You are also adding the stress and hassle of litigation, taking up time and attention from other matters. The chances that Perkins Coie and others who are suing will prevail on First Amendment grounds seem strong, and the amicus briefs continue to come in. Jenner & Block partner Adam Unikowsky provides a cogent and in-depth analysis of the First Amendment, Due Process, Equal Protection, separation of powers and Sixth Amendment violations in his post “ The case for suing.” He points out,
If you asked me to summarize the key to a free society while standing on one foot, I would say: ‘a robust private sector that is truly independent of the government.
As strong as the case may be, some partners and associates won’t have the stomach for it. Attorneys whose practices rely on security clearances may need to shift their practices, partner with co-counsel at other firms, or move to other firms, though it’s not clear that access to their security clearances will be reinstated even then. Clients needing representation in front of federal agencies may need supplemental counsel to feel they will get a fair shake. These are very real risks, only some of which are mitigated by injunctions maintaining your access to public spaces, public servants, and public processes.
So, yes, there are many potential negative short-term impacts. Each firm will have to do the calculus for themselves, recognizing that their litigation and transactions practices are not identically situated, and their litigators and dealmakers may lean different directions out of both clear thinking and professional habit as they decide whether to “fight” or “do a deal.” But what’s crucial is that you’re weighing both the vivid short-term consequences and the longer term and rippling consequences for autonomy and reputation that risk irreparable harm.
What about our fiduciary duty to the firm?
Given the above, what is the wisest course for partners committed to exercising your fiduciary duties of loyalty and of care? That duty prohibits actions that would harm the firm or create conflicts of interest. There is no risk-free path. But what is increasingly clear is that the choice to negotiate and come to agreement is a choice to sacrifice the firm’s autonomy, risk criminal sanctions, and subject the firm to escalated retribution should you change course later. That’s a path of certain harm. Refusing to negotiate protects the status quo and enables your attorneys to do what they each pledged in their bar swearing in: to uphold the Constitution, act with integrity, and represent your clients zealously in pursuit of justice. It does no harm. It resists harm.
Which brings us to the best-case choice for those who still have the opportunity: Signal early, and sidestep the brunt of an attack.

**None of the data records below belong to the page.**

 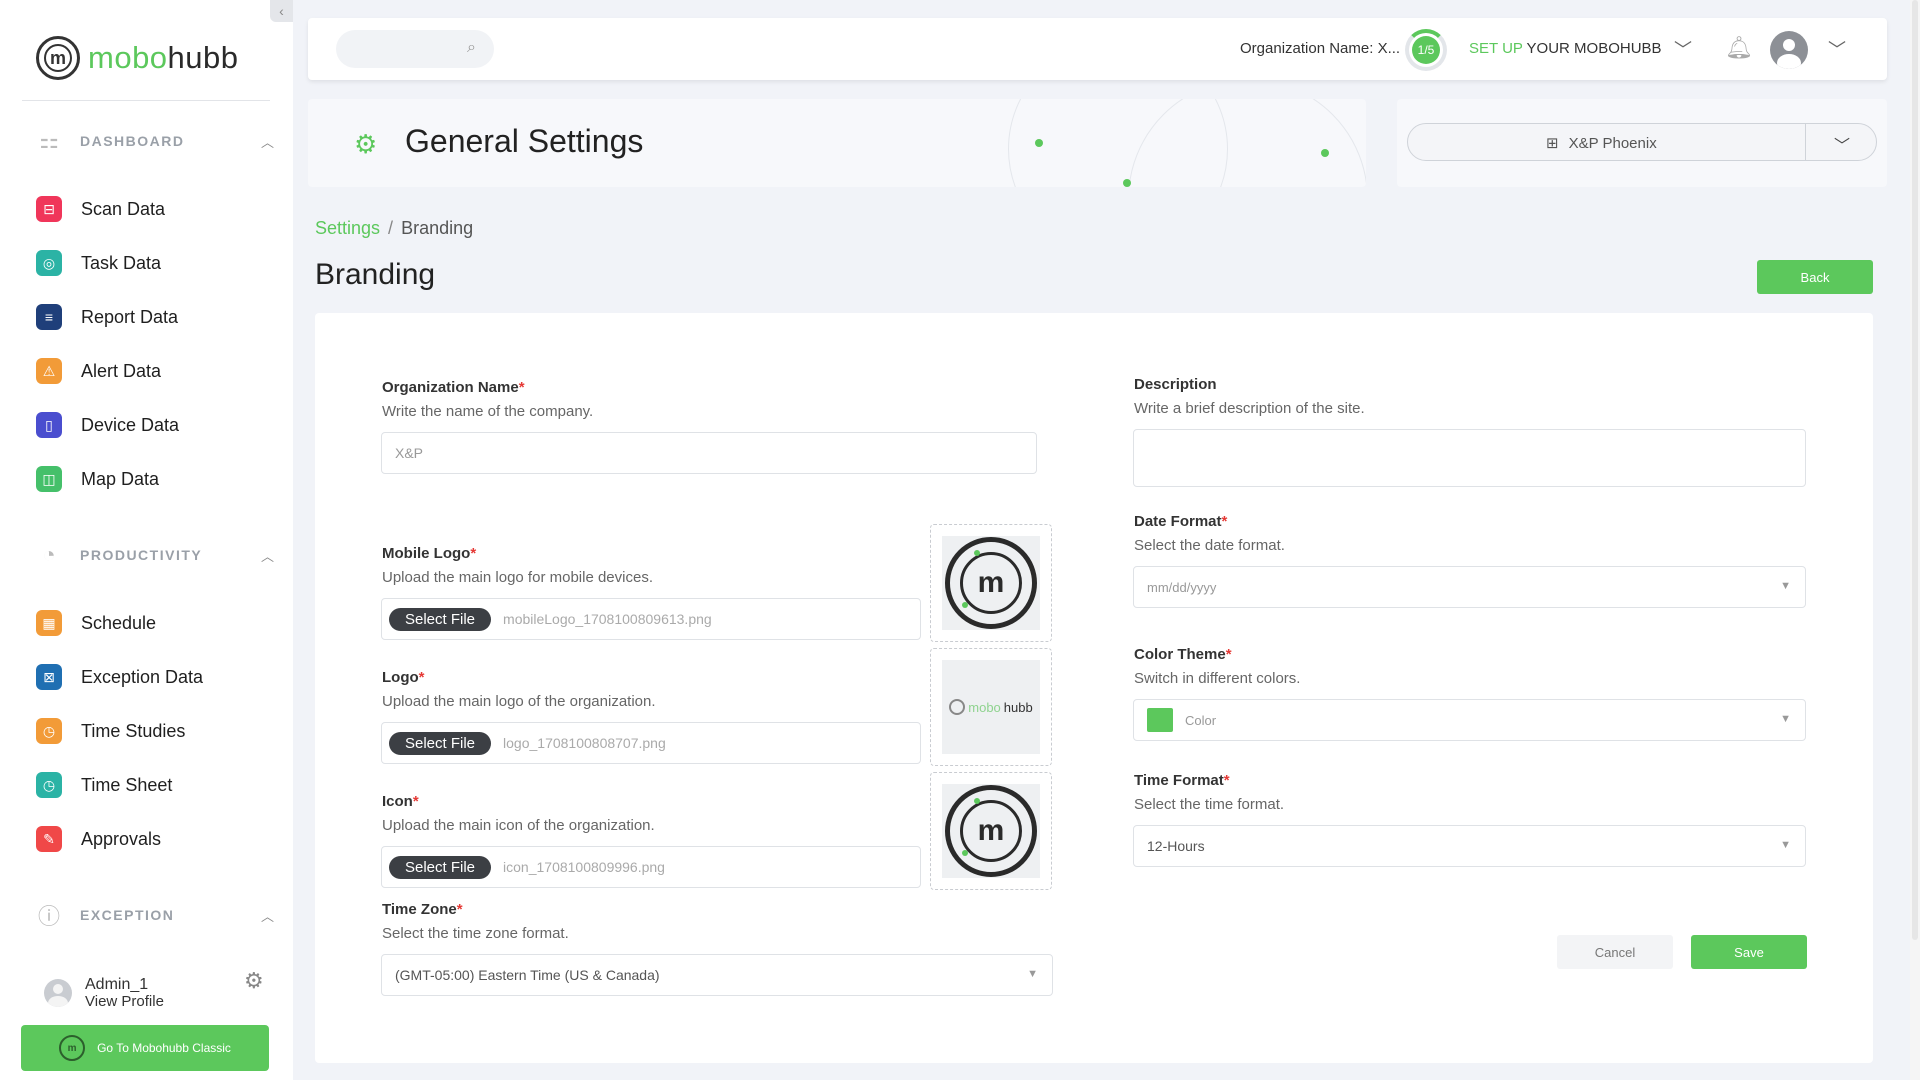 I want to click on go-to-classic-button: m Go To Mobohubb Classic, so click(x=145, y=1048).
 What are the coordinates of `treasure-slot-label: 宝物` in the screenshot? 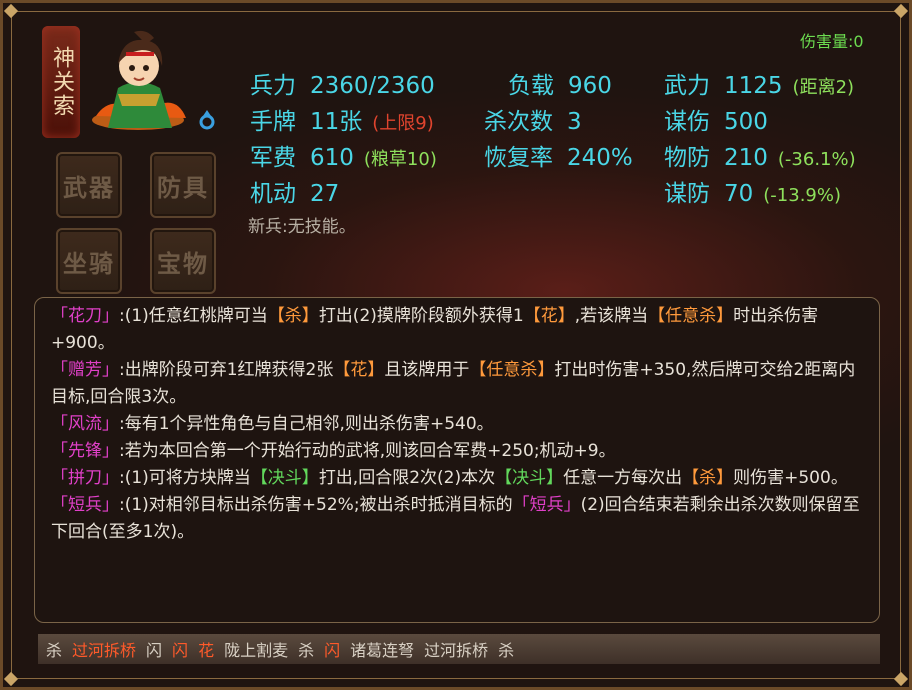 It's located at (183, 264).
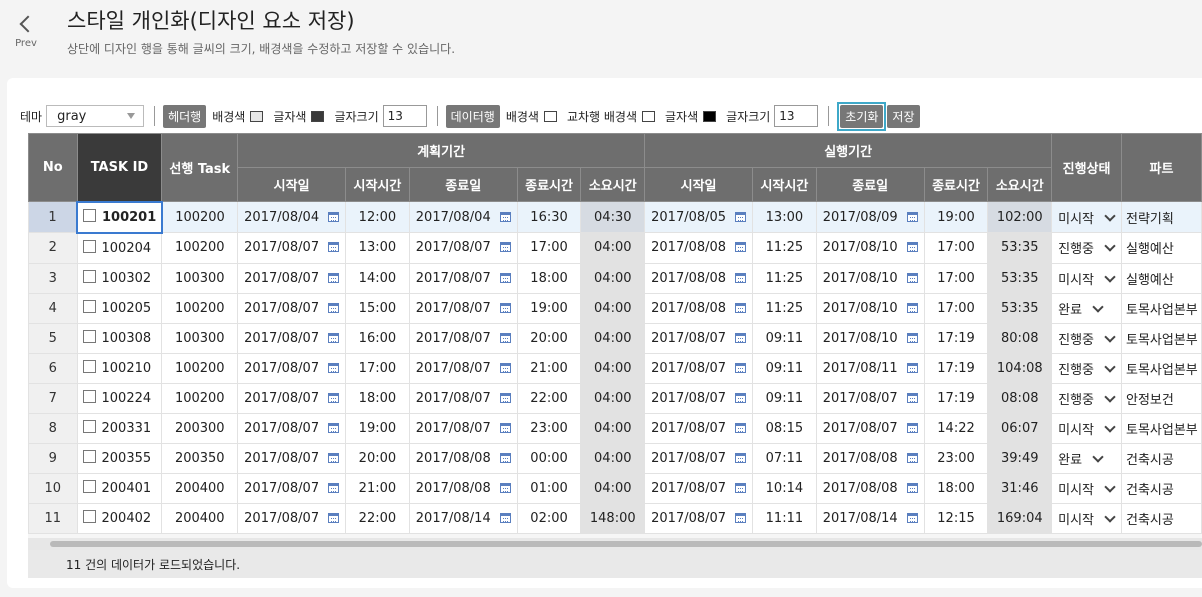 Image resolution: width=1202 pixels, height=597 pixels. I want to click on header-bg-color-swatch, so click(257, 116).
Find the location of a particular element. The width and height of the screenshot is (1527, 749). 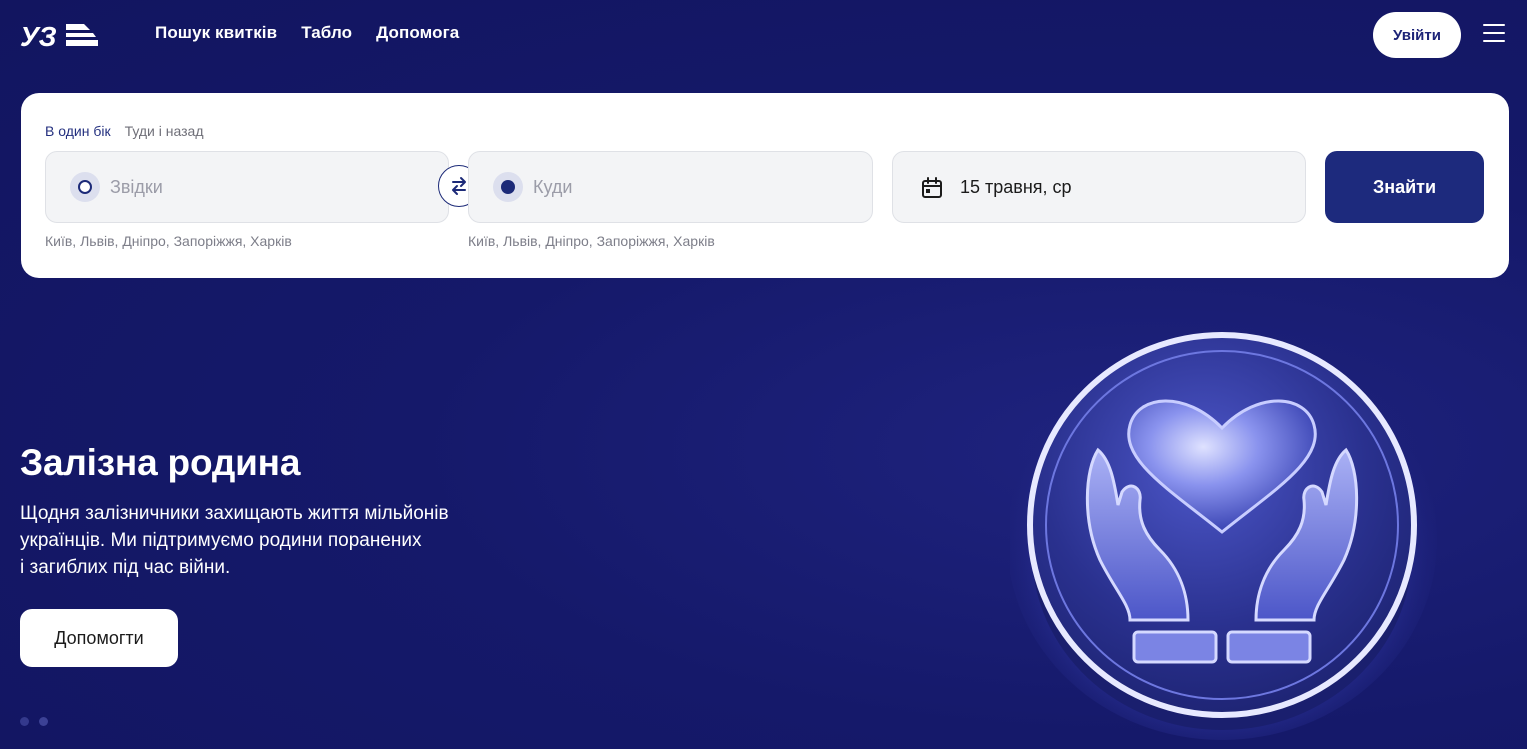

tab-one-way: В один бік is located at coordinates (78, 131).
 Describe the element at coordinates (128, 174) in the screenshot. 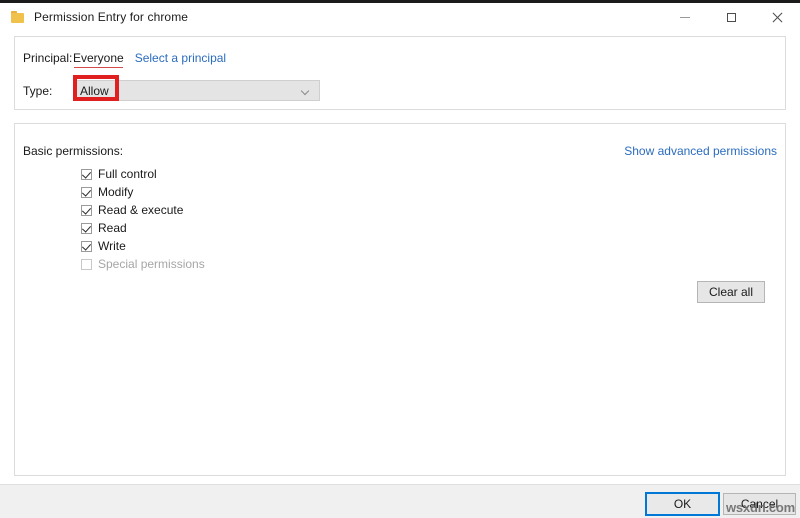

I see `permission-label: Full control` at that location.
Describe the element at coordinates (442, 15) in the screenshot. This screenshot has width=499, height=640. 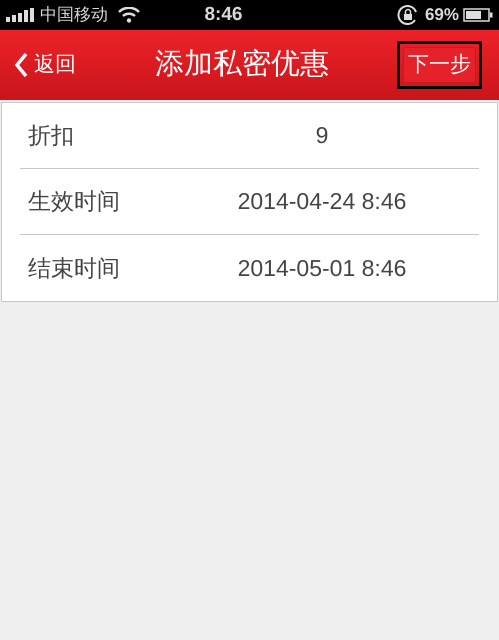
I see `battery-percentage: 69%` at that location.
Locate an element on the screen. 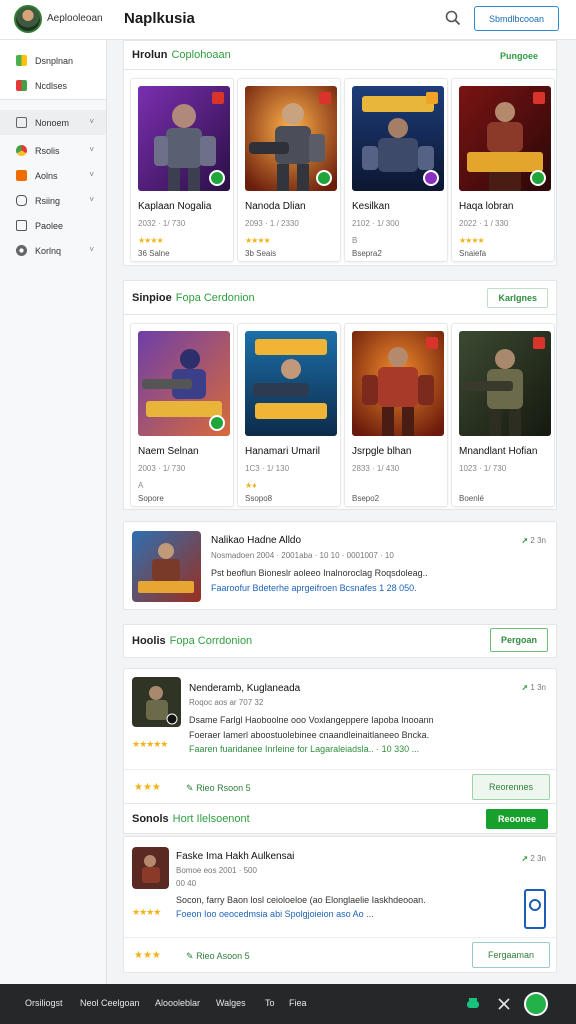 Image resolution: width=576 pixels, height=1024 pixels. featured-game-title: Nenderamb, Kuglaneada is located at coordinates (245, 688).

A message for current bystanders
When a bully and his sidekick confront a victim on the playground, it is not just the victim being tested. It is as much a test of the bystanders who observe what’s happening. Will they step in to stick up for the victim, collectively forcing the bully to back off? Or will they avert their eyes and hope to escape notice, lest the bully’s sights land on them?
Fewer than ten of the top 100 firms signed the amicus briefs in support of Perkins Coie, and the law firms currently under Administration scrutiny are largely—and conspicuously—absent.
This is a huge opportunity squandered. Bystander silence encourages the bully—it teaches him that it’s working. It signals that you remain a potential next mark. And it increases the chances that those you didn’t defend will not defend you.
To the top 100 firms, including those on current target lists: this moment is your lowest-cost, highest-impact opportunity to signal early that you are not open to intimidation. It tells the President not to waste time on you, and to move on. And the more firms stand together, the less likely Trump will be to stick with this strategy. He tends to back down when he encounters enough resistance, and his attention turns elsewhere. That’s a power-oriented negotiator reading the strength of the power on the other side.
This moment is a golden opportunity to sidestep the worst of Trump’s coercive threats. It’s a rapidly closing door.